Nonprofits reconsidering Copperas Cove Civic Center as location for events

Cove Leader-Press 

The Copperas Cove Civic Center is the largest venue available for event rental in the city of Copperas Cove, and an ordinance approved this spring by the Copperas Cove City Council which was intended to help increase revenue appears to have had the opposite effect. 
Nonprofit groups are starting to look elsewhere to hold their events, after the city council removed the option of receiving any discounts for rentals. 
At a recent meeting of the Greater Copperas Cove Community Action Network, two nonprofit representatives talked about the fact that the city has eliminated nonprofit discounts and at least one group’s leader has reconsidered using the Civic Center and instead is holding the event in Killeen. 
Joann Courtland, director of Operation Stand Down Central Texas, needed to relocate her stand downs for homeless veterans from its usual location, the armory in Killeen. Courtland, a Covite, wanted to hold it at the Copperas Cove Civic Center, but she was able to rent the Killeen Community Center for a less expensive rate. 
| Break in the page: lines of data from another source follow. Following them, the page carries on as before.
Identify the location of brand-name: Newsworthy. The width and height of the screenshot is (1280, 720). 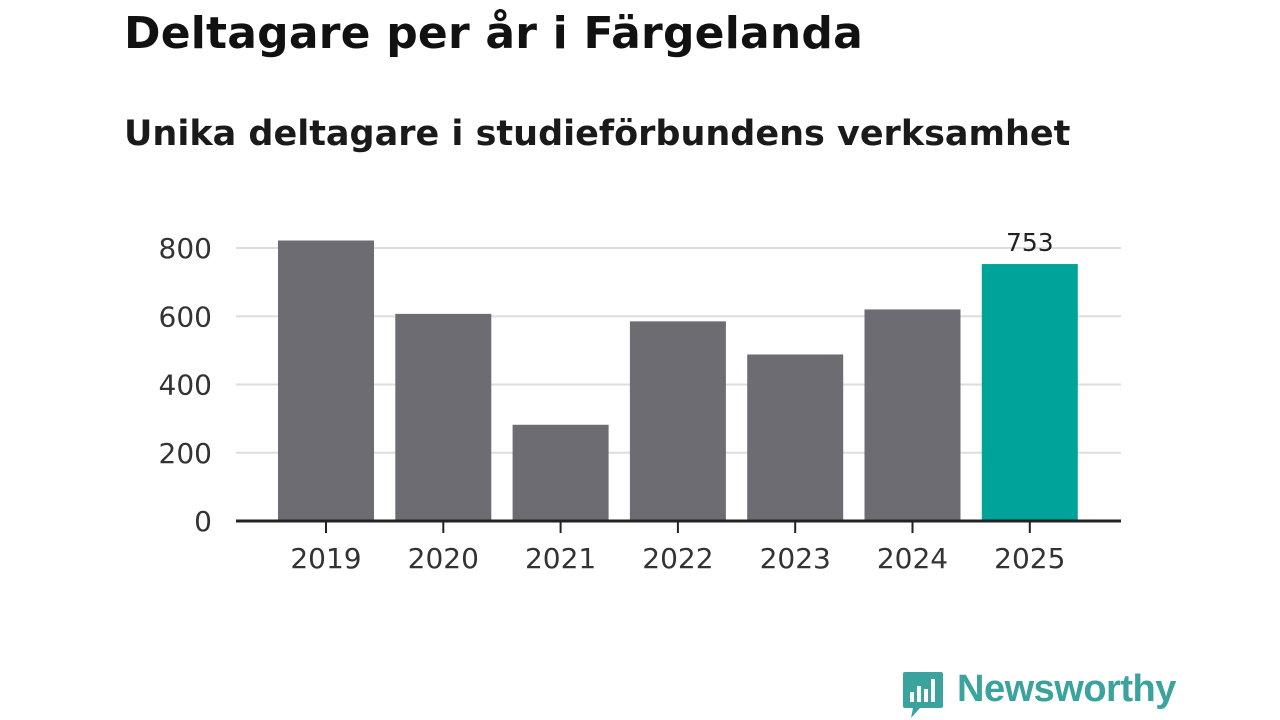
(1066, 689).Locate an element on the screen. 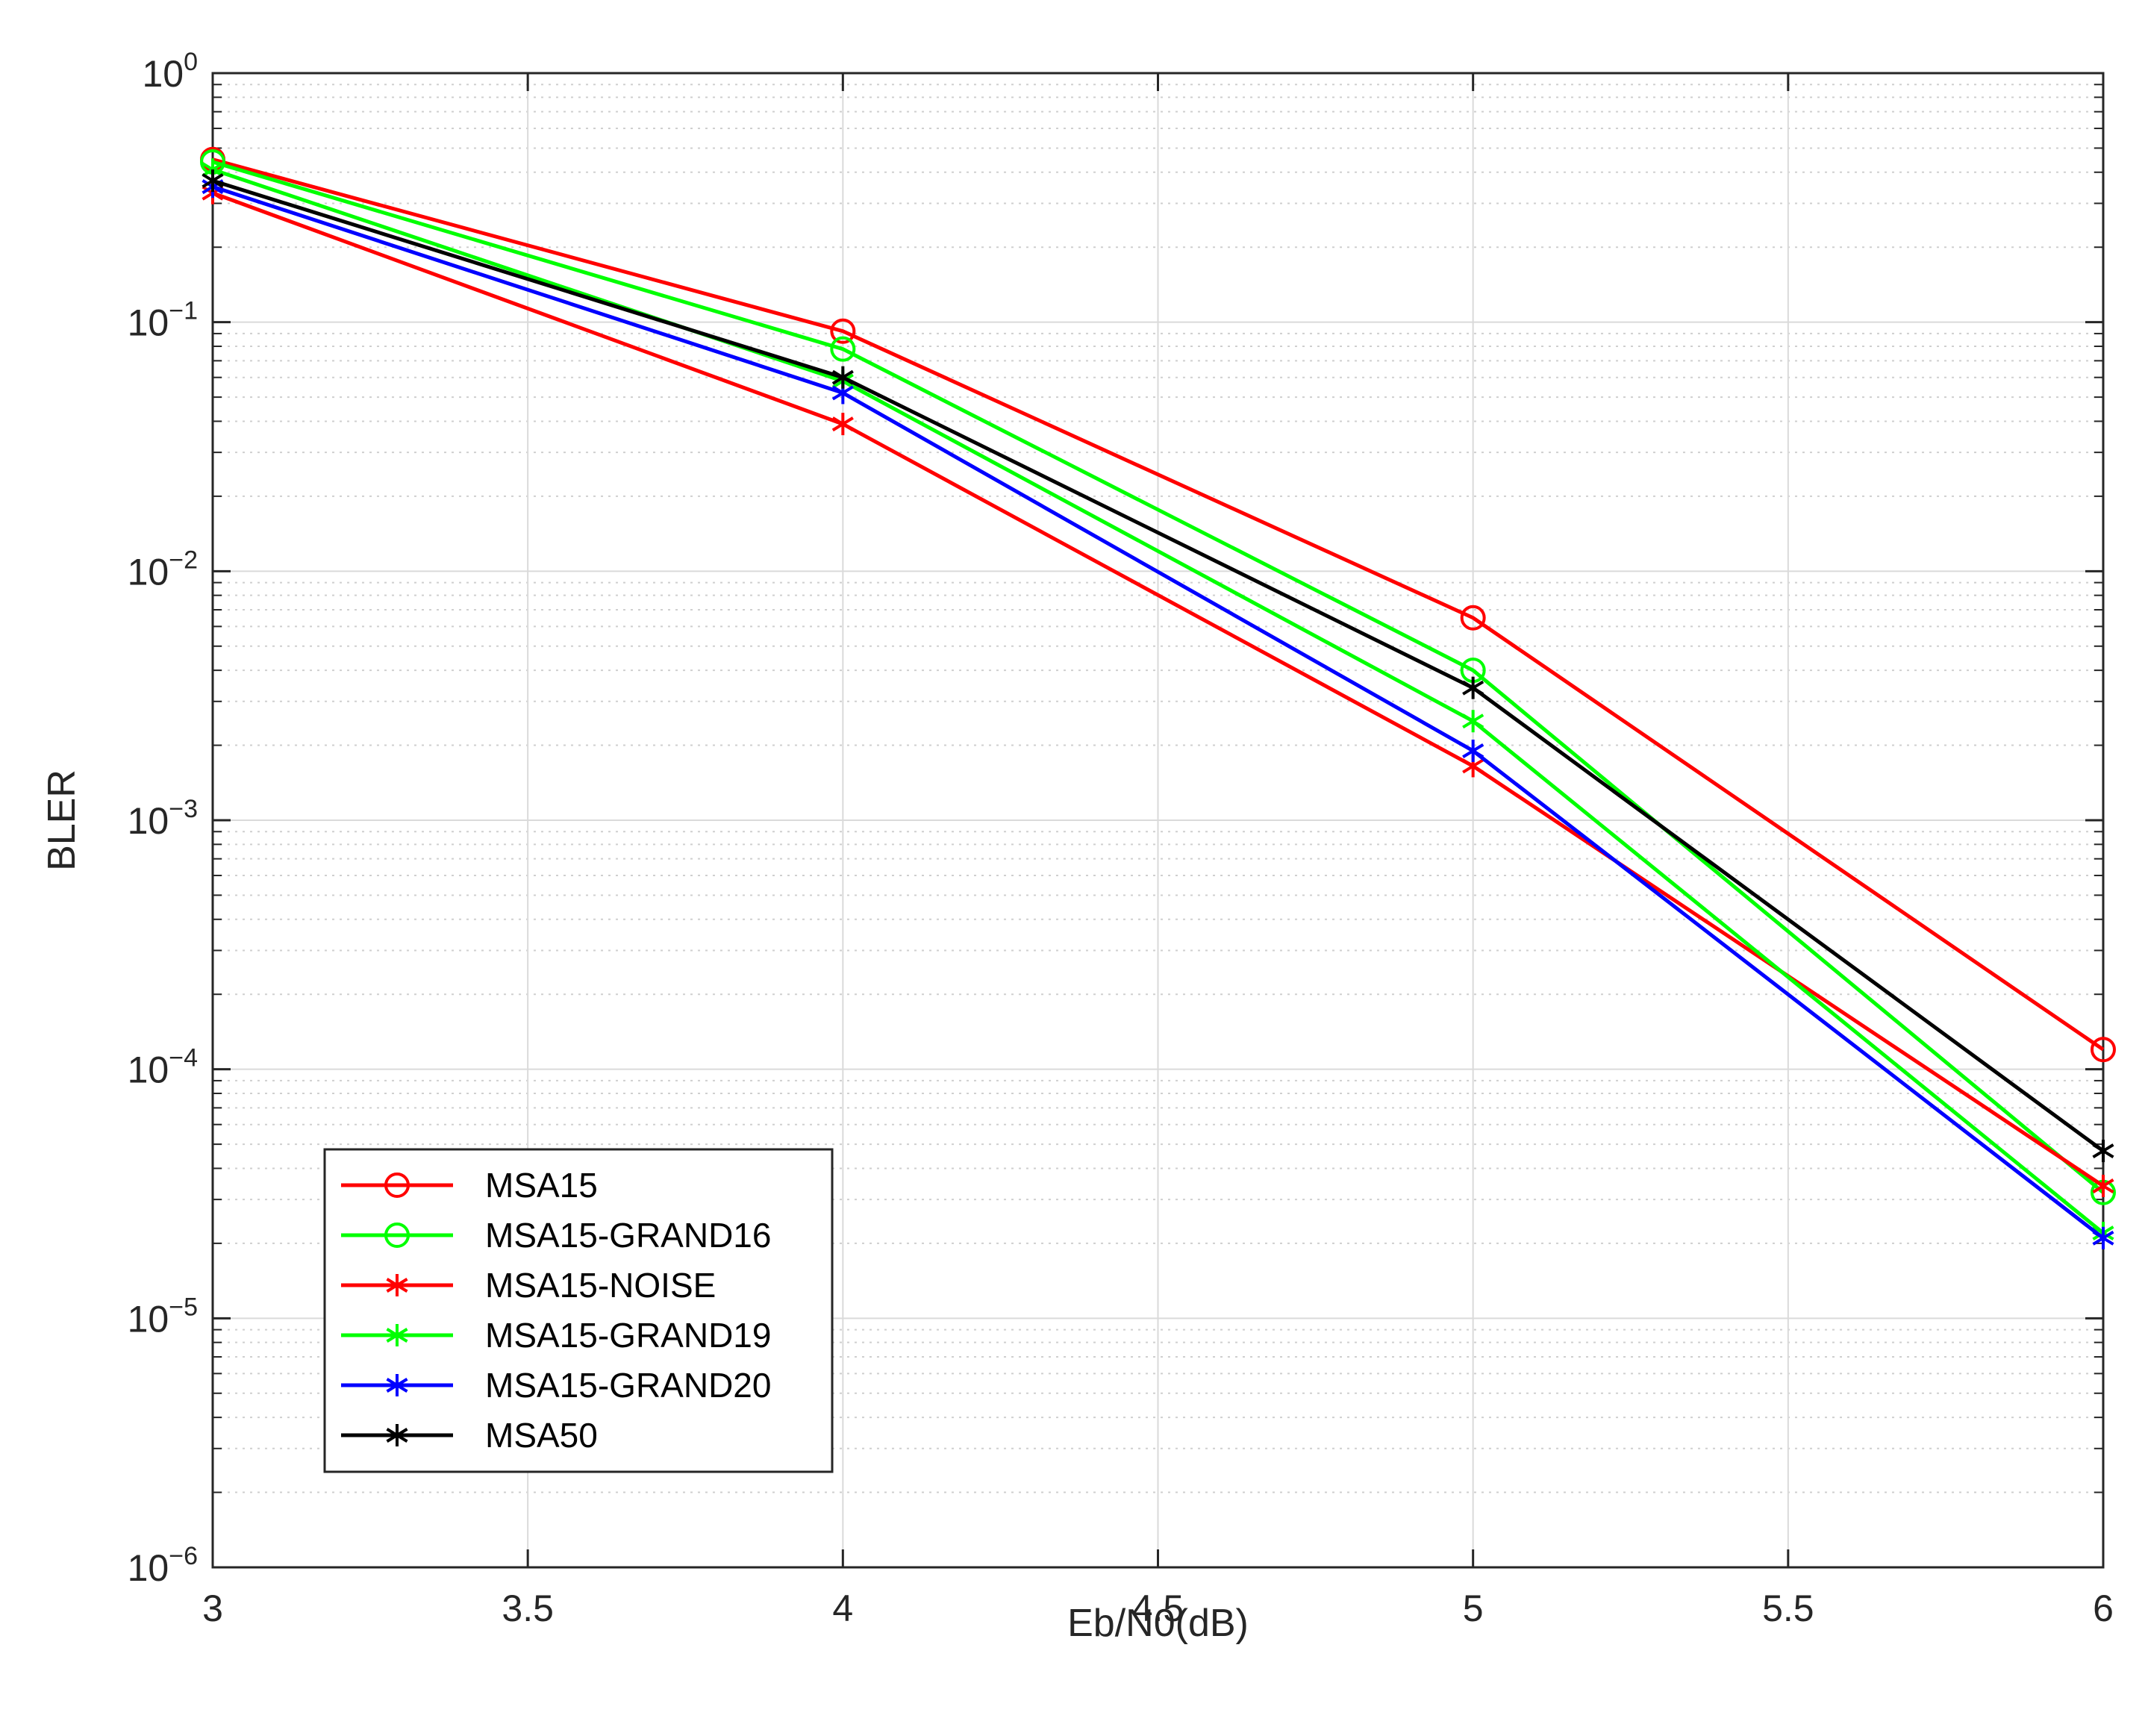  legend-entry-msa15-grand19: MSA15-GRAND19 is located at coordinates (556, 1336).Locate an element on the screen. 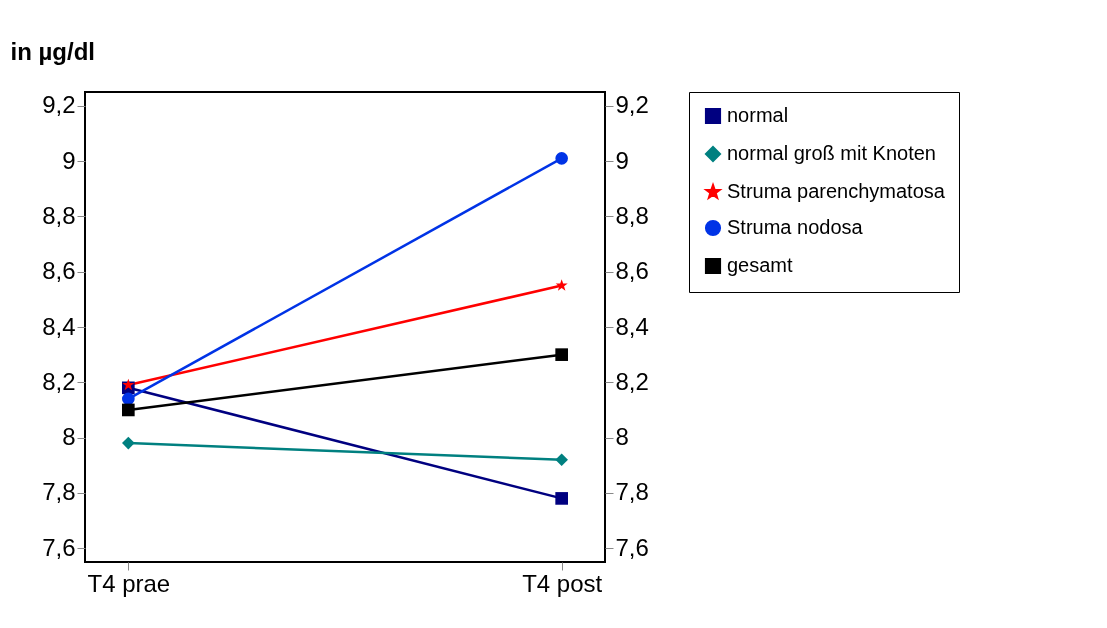 Image resolution: width=1107 pixels, height=628 pixels. x-tick-label: T4 post is located at coordinates (562, 583).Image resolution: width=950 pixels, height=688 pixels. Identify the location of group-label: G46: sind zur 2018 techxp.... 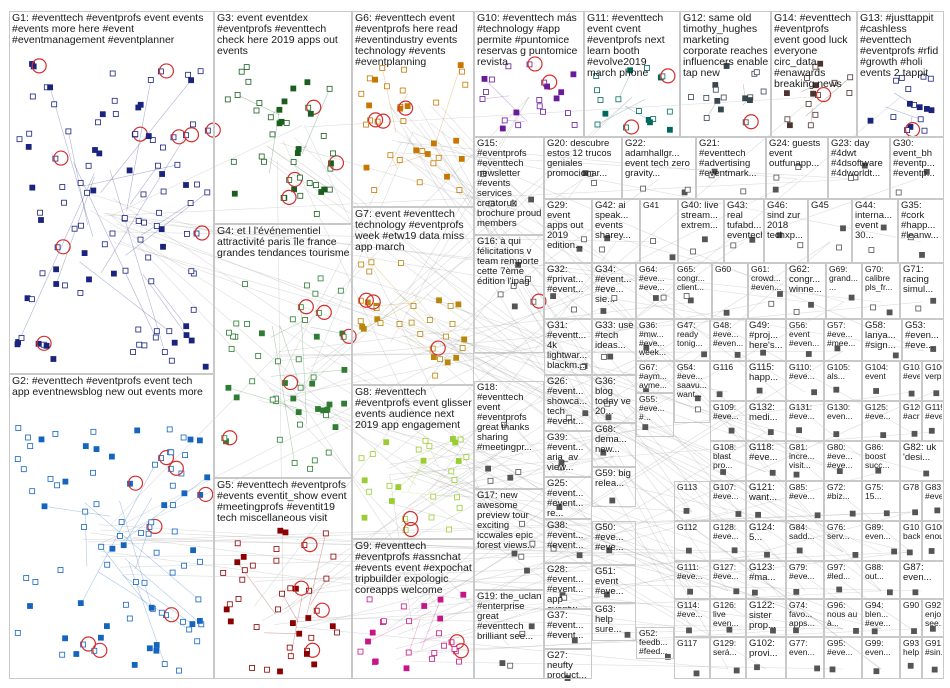
(785, 221).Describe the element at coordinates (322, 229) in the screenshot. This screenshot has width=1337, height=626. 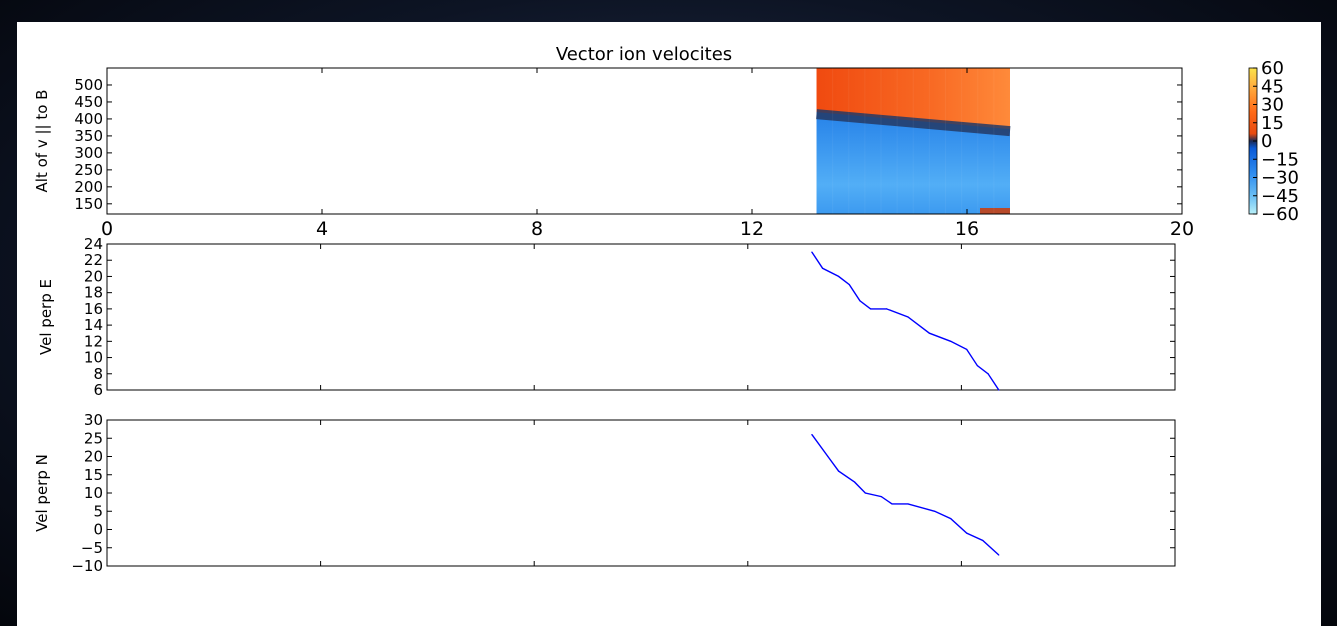
I see `heatmap-xtick-label: 4` at that location.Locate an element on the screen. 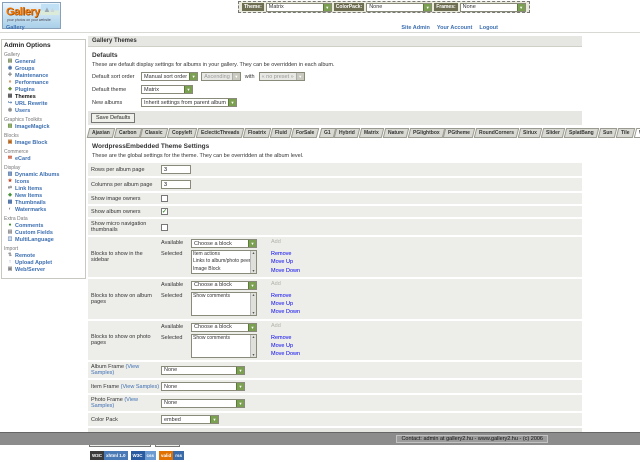  sidebar-item-remote: ⇅ Remote is located at coordinates (44, 256).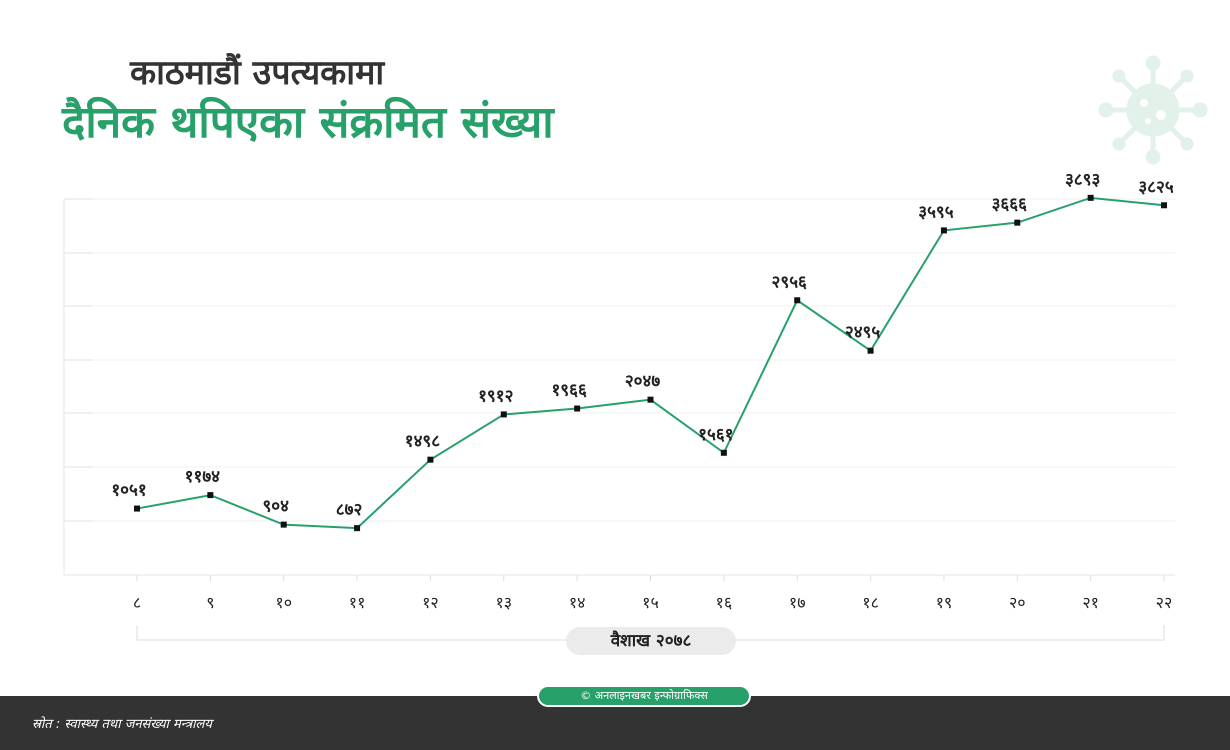 The image size is (1230, 750). What do you see at coordinates (650, 602) in the screenshot?
I see `x-tick-label: १५` at bounding box center [650, 602].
Another nonprofit, the Refuge Corporation, usually holds a community Thanksgiving basket distribution on the Tuesday before Thanksgiving at the Civic Center. This year, with no discount available and facing a $500 fee for one day, Joseph Solomon, Refuge Corporation’s director, said they might have to find another location. He commented at a recent meeting of nonprofits that $500 would be able to purchase more food for baskets Thanksgiving. In the past, the group has been able to use the civic center at no cost to distribute hundreds of free Thanksgiving baskets to Copperas Cove families. 
The rental rate changes were first discussed back in March, when place 4 councilman Jay Manning requested that the council discuss fees associated with renting the Civic Center, particularly for nonprofit groups. He said an increase in rental rates after 2014 caused an issue, that in addition to “destroying our cash flow, the increased cost has prevented those who would like to use the meeting hall from doing so.” He believed at that time it would be better to return to the 2014 daily rental rate of $500. 
Representatives of the Copperas Cove Chamber of Commerce’s Military Affairs Committee were present during those meetings and said the costs for holding their banquets were too pricey to continue the dinners at the civic center. Since resuming their banquets, the committee has held its banquets at the Holy Family Catholic Church social hall. Councilman Charlie Youngs took the prior council to task for raising rates which “cut (the military affairs committee) off at the knees because we’ve raised the fees for the citizens.” 
Also during those March discussions, interim city manager Ryan Haverlah said the council should look at the discount policy, that if the fee is reduced, everyone should pay the full rate without a discount. The council directed the full-day rental rate be lowered to $500 and remove option of a discount. At that time, it was discussed that the option of any discount would be left up to the council. 
“If there is a public purpose or special situation involved, then that would come back to us anyway,” Yancey said at that time, hoping that lowering the cost would cause  rebound effect on revenue. Councilman James Pierce Jr. called the recommendation a “win” for the city and a good compromise. 
Fast forward nearly six months since the ordnance was approved on April 3 and an expected increase in revenue has not occurred. 
According to rental numbers provided by the city’s Parks & Recreation Department, the city has collected only $5,780 in rental fees from Feb. 28 through September 15 of this year. From October 2017 through February 2018, the civic center was rented eight times, with four of those rentals discounted, bringing in a total of $3,600. The total of $9,380 is less than the $9,400 collected during the prior fiscal year.
The Civic Center has been rented 23 times from April 3 through September 18, said Joe Brown, Parks & Recreation Director. Out of those 23 rentals, 15 were free rentals or received a discount, with majority of the rentals being with the Copperas Cove Independent School District, which has an agreement with the city that waives rental fees in exchange for the city using some district facilities for events at no cost.
For 2014-2015, the civic center collected $17,400 in rental revenue, which would have been $21,000 without discounts. In 2015-2016, the rental revenue dropped to $14,250, which would have been $17,600 without discounts. During fiscal year 2016-2017, the civic center collected $9,400 in revenue, which would have been $14,400 without discounts. 
When asked for a response on the lack of revenue for the civic center, place 2 councilman James Pierce Jr. said he thinks the council should revisit the idea of increasing the rental rates, but reinstating discounts for nonprofits.